++++ Exercise data ++++

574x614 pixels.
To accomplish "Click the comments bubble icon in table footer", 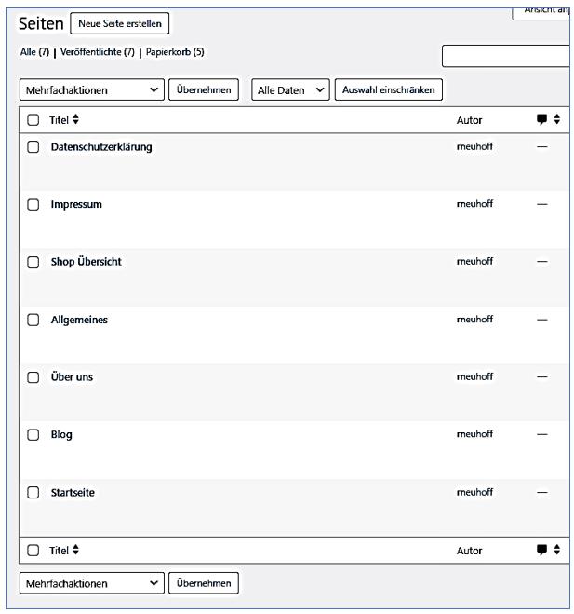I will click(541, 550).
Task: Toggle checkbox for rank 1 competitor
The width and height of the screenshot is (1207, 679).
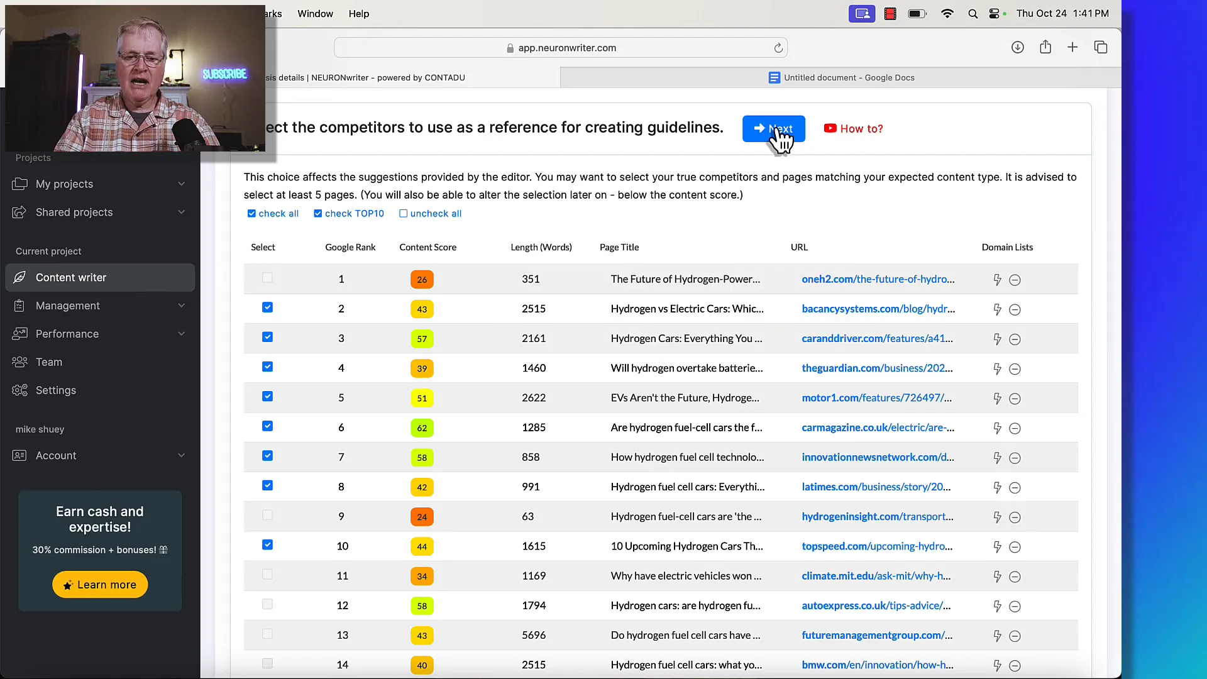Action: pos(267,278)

++++

Problem statement =
Copy the lines exactly. Start at the line with "The width and", end at the last line above, include both, and omit all pictures.

Solution below =
The width and height of the screenshot is (1207, 679).
Action: pos(267,278)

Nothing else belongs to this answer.